Passage provided:
------------------------------------------------------------------------
[Sci-tech-public] November 28th STS Colloquium: Thomas Zeller, speaker
Debbie Meinbresse
meinbres at MIT.EDU
Mon Nov 21 10:37:24 EST 2005
Please join us next Monday, November 28th, for the STS colloquium:
Setting the Scene for Scenic Roads:
Parkways in the United States and Germany, 1930-1970
Thomas Zeller
University of Maryland, College Park
4:00 p.m., E51-095
This talk will explore the way roads have been
redesigned for the automobile as parkways in the
United States and Germany, what meanings they
acquired, and how drivers and passengers
experienced them. These roads constituted nature,
prescribed a way of seeing it, and turned the
scenic view into a visual commodity that could be
consumed akin to other mass-produced artifacts.
However, this was a contested process, in which
civil engineers, landscape architects and the
consumers of these roads and views-car drivers
and passsengers-competed with each other over
questions of expertise, meaning, and proper
usage. The most prominent specimens of these
roads were the Blue Ridge Parkway in the United
States and the Deutsche Alpenstrasse in Germany.
------------------------------------------------------------------------
Recorded information:

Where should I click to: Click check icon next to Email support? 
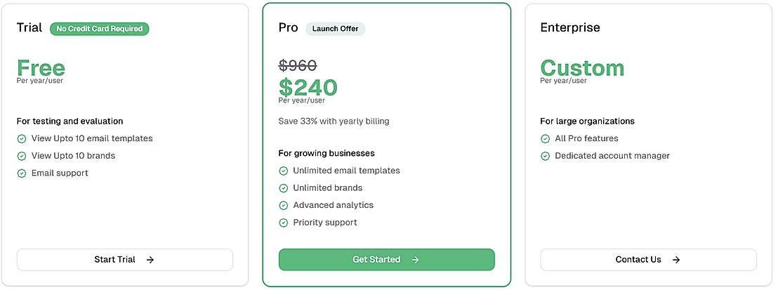pyautogui.click(x=22, y=173)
------------------------------------------------------------------------
What to do:
A) In the colloquium announcement about parkways, which groups are said to have competed with each other over questions of expertise, meaning, and proper usage?
B) Extend the colloquium announcement about parkways in the United States and Germany, picking up right after its final sentence.

Task answers:
A) Civil engineers, landscape architects, car drivers, and passengers.

B)
Thomas Zeller is an assistant professor in the
Department of History at the University of
Maryland, where he holds a joint appointment with
the A. James Clark School of Engineering. His
research is located on the intersections of
environmental history and the history of
technology. He is the author of Strasse, Bahn,
Panorama (Campus, 2002), a revised version of
which is forthcoming as Driving Germany: The
Landscape of the Autobahn, 1930-1965_with
Berghahn Books in 2007. Zeller has coedited the
volumes Germanys Nature: Cultural Landscapes and
Environmental History (Rutgers University Press,
2005) and How Green Were the Nazis? Nature,
Environment, and Nation in the Third Reich (Ohio
University Press, December 2005). His current
book-length research project, "Consuming
Landscapes. The View from the Road in the United
States and Germany, 1910-1990," has been
supported by grants from the National Science
Foundation and the Kluge Center at the Library of Congress.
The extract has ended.